» Work instructions
1/ In the report on the renminbi's rally, what intraday level did the renminbi touch against the US dollar?
2/ Continue the report on the renminbi's rally from its last sentence.

» Selected text
◇ ◇ ◇

China’s renminbi rallied sharply on Tuesday after the US announced it would delay some tariffs that were set to take effect next month, easing trade tensions.
The offshore renminbi, which trades in financial centres outside of mainland China, strengthened more than 1 per cent against the US dollar to Rmb7.0206 and was eyeing its biggest one-day rise since August 2018.
In intraday trading, the renminbi crossed Rmb7 against the greenback, touching Rmb6.9949, after weakening past that threshold a week ago for the first time since the 2008 financial crisis.
The onshore renminbi, which trades 2 per cent in either direction of a midpoint set by the Chinese central bank, gained around 0.3 per cent to Rmb7.0395.
The rally came after US and Chinese officials discussed trade by phone on Tuesday and agreed to hold further talks in two weeks, easing trade tensions that have rattled global markets.

◇ ◇ ◇

» Data entries
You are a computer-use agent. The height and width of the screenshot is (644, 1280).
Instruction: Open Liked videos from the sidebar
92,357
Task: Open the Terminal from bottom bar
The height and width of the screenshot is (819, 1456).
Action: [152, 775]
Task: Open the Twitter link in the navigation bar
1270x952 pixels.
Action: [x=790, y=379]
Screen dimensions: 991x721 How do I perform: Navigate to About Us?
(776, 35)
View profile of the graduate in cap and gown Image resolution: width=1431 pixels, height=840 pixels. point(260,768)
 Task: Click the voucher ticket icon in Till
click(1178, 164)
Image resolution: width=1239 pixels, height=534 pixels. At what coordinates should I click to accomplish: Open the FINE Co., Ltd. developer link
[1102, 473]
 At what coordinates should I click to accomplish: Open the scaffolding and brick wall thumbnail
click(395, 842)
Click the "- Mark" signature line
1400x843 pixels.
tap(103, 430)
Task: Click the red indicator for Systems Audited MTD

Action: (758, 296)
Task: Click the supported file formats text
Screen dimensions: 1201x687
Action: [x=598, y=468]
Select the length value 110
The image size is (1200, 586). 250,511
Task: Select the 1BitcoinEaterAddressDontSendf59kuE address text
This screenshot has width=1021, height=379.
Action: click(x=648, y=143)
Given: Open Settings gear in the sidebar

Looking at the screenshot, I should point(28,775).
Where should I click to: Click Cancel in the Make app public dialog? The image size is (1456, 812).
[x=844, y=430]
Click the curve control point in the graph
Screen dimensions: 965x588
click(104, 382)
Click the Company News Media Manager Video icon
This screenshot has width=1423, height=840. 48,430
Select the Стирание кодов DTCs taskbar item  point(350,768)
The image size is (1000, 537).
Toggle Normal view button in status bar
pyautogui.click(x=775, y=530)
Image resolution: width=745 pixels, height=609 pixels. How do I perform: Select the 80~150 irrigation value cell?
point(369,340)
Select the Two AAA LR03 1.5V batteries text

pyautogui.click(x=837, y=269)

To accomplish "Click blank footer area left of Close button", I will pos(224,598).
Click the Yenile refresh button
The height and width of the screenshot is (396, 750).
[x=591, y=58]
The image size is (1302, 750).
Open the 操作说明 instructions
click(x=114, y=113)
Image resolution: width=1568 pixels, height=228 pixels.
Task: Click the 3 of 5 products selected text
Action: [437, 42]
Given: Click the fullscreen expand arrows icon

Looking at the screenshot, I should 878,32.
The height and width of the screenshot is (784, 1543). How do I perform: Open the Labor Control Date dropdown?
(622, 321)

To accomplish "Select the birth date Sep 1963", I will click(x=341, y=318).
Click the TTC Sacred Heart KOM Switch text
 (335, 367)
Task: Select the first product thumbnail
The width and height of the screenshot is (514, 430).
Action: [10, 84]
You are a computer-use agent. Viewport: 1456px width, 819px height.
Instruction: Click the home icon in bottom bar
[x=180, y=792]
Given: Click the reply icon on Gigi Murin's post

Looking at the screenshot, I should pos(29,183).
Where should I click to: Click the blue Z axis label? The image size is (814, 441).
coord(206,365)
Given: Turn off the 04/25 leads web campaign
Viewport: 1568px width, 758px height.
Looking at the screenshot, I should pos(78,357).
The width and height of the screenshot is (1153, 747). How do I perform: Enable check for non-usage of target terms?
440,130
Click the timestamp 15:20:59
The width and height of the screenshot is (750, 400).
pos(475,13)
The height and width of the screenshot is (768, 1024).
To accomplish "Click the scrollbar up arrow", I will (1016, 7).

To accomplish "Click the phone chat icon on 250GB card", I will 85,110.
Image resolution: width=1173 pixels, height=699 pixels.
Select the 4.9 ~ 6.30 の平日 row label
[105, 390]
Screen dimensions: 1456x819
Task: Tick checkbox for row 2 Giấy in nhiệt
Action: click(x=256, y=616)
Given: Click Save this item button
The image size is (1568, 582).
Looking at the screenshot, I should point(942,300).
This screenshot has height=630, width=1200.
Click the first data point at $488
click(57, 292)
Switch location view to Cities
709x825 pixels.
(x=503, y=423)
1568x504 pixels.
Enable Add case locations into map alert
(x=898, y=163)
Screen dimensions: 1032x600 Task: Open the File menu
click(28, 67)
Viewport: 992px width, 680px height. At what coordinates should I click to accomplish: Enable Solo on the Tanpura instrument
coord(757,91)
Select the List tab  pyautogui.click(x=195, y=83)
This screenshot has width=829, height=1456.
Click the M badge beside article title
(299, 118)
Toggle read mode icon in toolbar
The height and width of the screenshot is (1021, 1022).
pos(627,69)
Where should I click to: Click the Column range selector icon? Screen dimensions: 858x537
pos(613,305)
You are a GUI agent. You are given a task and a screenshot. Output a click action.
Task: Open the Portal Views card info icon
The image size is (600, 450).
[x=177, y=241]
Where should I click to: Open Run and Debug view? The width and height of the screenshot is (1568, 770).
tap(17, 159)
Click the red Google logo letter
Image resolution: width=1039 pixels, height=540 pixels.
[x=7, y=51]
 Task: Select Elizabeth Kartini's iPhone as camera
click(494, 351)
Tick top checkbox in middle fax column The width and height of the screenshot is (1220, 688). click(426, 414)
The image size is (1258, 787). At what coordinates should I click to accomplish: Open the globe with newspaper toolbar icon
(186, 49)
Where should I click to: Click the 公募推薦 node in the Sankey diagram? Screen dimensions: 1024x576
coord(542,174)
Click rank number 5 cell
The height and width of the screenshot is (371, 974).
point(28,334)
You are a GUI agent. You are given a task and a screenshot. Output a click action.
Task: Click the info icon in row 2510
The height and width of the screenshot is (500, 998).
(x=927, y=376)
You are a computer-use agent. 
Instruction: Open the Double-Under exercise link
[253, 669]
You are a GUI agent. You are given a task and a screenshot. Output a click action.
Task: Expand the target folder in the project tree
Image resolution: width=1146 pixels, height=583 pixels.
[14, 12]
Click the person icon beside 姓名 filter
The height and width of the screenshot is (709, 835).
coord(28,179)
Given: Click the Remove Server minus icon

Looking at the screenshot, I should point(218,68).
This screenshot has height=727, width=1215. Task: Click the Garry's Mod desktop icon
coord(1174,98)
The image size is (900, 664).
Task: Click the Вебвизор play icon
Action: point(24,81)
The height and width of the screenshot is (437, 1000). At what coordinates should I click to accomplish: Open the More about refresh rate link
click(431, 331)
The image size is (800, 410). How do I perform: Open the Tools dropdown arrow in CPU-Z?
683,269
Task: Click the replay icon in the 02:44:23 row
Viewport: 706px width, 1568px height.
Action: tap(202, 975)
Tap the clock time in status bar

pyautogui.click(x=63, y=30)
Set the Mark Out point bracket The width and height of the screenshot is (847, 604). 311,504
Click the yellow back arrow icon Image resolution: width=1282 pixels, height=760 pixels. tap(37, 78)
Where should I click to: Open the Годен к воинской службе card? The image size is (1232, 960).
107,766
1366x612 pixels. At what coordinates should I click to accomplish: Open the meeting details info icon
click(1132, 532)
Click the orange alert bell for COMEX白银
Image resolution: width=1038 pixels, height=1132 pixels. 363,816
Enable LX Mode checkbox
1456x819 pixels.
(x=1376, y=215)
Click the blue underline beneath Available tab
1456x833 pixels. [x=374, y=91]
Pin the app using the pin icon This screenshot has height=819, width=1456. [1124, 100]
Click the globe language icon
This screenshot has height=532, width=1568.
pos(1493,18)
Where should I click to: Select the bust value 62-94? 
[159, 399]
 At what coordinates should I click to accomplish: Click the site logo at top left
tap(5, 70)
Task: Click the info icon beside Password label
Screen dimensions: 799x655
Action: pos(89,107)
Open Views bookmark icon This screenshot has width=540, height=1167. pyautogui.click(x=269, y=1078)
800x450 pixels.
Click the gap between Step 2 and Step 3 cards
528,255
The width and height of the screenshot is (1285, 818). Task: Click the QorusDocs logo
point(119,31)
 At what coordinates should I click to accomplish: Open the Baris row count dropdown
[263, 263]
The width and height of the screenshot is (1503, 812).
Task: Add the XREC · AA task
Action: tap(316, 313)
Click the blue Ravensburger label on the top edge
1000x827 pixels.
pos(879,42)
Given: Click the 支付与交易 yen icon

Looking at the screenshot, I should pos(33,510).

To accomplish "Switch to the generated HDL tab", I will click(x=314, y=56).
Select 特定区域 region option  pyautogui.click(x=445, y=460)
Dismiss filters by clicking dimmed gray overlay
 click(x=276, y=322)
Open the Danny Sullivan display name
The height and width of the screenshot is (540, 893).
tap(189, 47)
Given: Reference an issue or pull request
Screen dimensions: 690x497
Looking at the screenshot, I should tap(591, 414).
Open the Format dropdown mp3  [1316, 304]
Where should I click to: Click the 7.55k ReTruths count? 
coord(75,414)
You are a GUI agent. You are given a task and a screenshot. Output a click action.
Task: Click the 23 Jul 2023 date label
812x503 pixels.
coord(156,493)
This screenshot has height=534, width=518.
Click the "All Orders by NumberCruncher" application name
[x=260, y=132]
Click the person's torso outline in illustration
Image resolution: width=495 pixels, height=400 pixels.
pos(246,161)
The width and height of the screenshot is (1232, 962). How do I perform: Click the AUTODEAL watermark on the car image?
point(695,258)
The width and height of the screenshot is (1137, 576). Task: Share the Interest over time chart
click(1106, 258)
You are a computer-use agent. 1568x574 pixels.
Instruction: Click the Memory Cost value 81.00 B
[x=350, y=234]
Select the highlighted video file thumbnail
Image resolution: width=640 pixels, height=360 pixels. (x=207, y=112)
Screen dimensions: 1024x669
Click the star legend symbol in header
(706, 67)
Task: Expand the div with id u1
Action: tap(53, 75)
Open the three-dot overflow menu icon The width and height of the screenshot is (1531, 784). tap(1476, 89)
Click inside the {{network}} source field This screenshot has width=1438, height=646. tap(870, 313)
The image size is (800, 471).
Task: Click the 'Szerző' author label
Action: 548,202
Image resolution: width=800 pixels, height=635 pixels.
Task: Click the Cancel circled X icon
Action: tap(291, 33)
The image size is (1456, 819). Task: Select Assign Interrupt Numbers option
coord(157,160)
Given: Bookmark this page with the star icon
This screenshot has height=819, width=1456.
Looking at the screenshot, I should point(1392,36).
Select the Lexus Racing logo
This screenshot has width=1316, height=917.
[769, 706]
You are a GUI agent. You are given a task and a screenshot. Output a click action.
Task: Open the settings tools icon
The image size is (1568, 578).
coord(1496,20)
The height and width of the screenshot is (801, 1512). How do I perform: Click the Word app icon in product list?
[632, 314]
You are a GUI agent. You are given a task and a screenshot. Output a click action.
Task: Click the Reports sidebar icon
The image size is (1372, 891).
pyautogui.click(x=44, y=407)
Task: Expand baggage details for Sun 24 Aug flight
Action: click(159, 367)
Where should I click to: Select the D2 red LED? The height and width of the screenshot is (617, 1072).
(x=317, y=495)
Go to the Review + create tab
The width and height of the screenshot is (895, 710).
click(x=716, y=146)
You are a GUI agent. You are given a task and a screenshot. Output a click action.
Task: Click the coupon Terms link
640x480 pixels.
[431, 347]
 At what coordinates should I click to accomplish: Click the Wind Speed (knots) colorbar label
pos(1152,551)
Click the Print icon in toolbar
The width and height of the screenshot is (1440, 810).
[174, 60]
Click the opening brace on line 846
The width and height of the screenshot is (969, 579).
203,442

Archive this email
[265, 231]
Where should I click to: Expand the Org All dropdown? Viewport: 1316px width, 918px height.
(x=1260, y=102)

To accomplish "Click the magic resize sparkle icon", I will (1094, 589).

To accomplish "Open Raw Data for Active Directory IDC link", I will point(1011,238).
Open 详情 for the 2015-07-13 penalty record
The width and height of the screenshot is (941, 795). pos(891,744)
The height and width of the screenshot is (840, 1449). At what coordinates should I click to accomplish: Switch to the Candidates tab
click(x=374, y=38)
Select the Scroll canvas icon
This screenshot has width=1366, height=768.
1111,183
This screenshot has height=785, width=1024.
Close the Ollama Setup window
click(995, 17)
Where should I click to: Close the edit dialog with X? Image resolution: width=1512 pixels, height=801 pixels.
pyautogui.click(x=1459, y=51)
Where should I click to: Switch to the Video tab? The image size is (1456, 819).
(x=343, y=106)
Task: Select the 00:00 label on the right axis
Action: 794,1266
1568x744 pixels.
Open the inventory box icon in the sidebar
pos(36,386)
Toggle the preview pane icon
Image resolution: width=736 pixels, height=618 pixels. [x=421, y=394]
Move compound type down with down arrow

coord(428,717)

◇ ◇ ◇

» Outputs
1/ Rmb6.9949

2/
The Trump administration said it would not impose new tariffs of 10 per cent on a series of Chinese-made consumer goods, such as cell phones, laptops and toys, until December. Some items will be removed from a list of targeted goods entirely, according to the US trade representative.
President Donald Trump had threatened to impose a 10 per cent tariff on another $300bn in Chinese goods beginning September 1, escalating the trade row between the world’s two largest economies. The US also labelled China a currency manipulator after it allowed its currency to cross the key level of Rmb7 to the dollar.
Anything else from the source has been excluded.